Immer mehr Versorgungswerke für Anwälte, Ärzte und andere Freiberufler rutschen angesichts der Niedrigzinsen unter ihr selbst gesetztes Zinsziel, den Rechnungszins, der oft noch bei vier Prozent liegt. Von den zehn größten berufsständischen Versorgungswerken schafften es nach Recherchen der WirtschaftsWoche nur drei, seit 2012 immer über vier Prozent Rendite mit ihren Kapitalanlagen zu erwirtschaften. Weil die Rentenprognosen auf dem Rechnungszins beruhen, drohen den knapp eine Million Mitgliedern nun Renteneinbußen. „Leistungszusagen können gekürzt werden, ohne dass es für irgendwen eine Einstandspflicht oder Haftung gibt“, sagte der Finanzmathematiker Werner Siepe der WirtschaftsWoche.

Schon bei drei statt vier Prozent Rechnungszins könnten die Renten nach Berechnungen der WirtschaftsWoche um 20 Prozent sinken. Angesichts der angespannten Lage nimmt der Druck auf die Versorgungswerke zu. So forderte der Oberste Bayerische Rechnungshof von Versorgungswerken in Bayern explizit Kürzungen. Mitglieder seien im Krisenfall „unzureichend vor Vermögensverlusten geschützt“. Es müsse „alsbald über die Kürzung bestehender Anwartschaften entschieden werden. Der Rechnungszins ist kein Garantiezins“, teilte der Rechnungshof mit.

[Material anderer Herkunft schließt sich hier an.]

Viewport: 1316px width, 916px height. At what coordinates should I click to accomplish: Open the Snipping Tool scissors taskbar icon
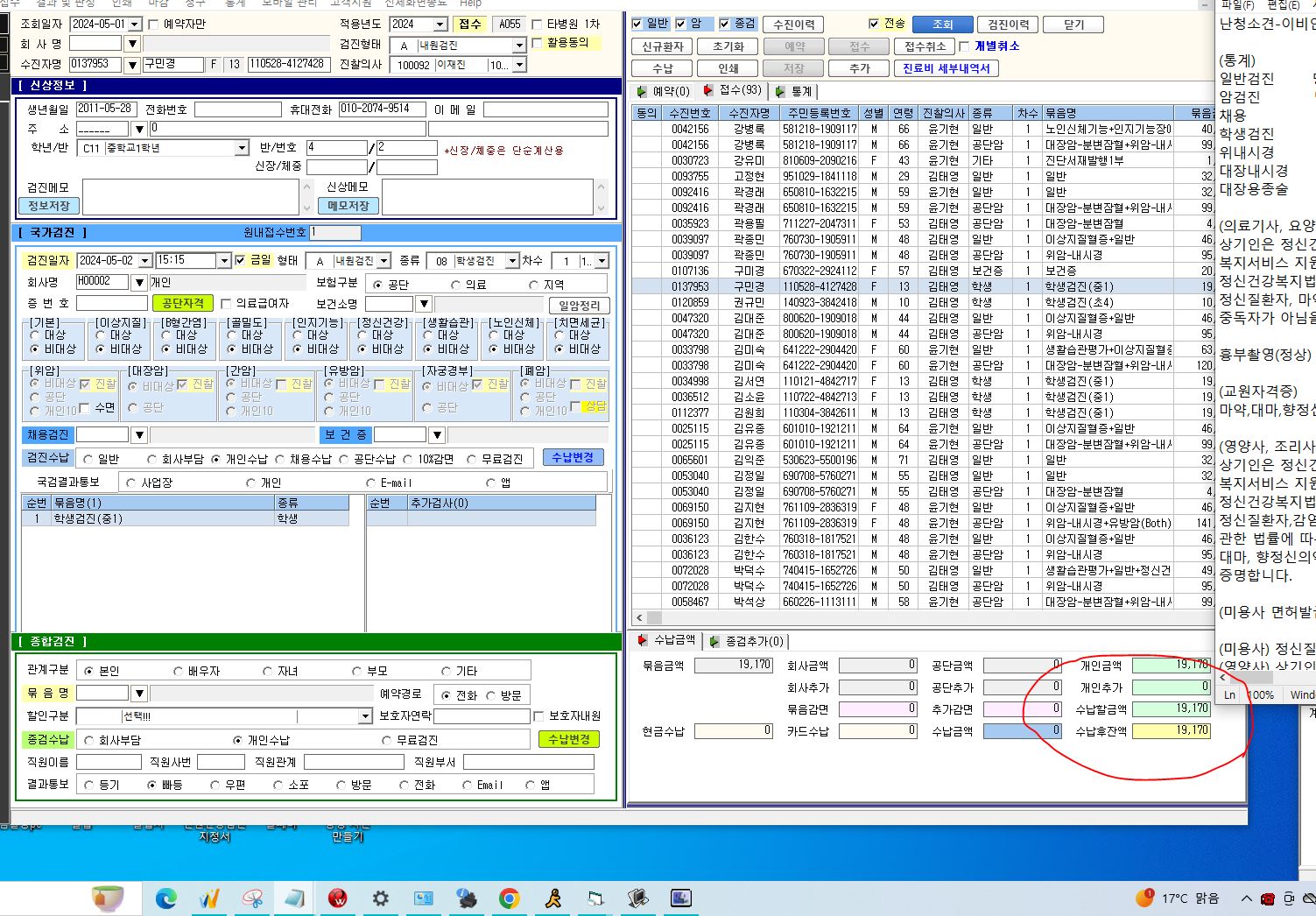pos(253,898)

Erste Versorgungswerke reagieren, etwa das drittgrößte Versorgungswerk, die Nordrheinische Ärzteversorgung (NÄV). Die Rendite der NÄV war 2013 auf 2,6 Prozent eingebrochen und blieb seitdem unter der Marke von vier Prozent. Die „erhöhten Anforderung an die Bildung von Reservepositionen“ habe 2015 zu „weiteren wichtigen Maßnahmen geführt“, teilte die NÄV der WirtschaftsWoche mit. Weitere Details wollte sie mit Verweis auf ausstehende Beschlüsse noch nicht offenlegen.

Die 89 berufsständischen Versorgungswerke ersetzen für Ärzte, Apotheker, Architekten, Ingenieure, Anwälte und Steuerberater die gesetzliche Rente. Sie hatten Ende 2014 noch 58 Prozent ihrer Kapitalanlagen von 175 Milliarden Euro zu festen Zinsen angelegt, so dass der Zinsverfall sie besonders belastet.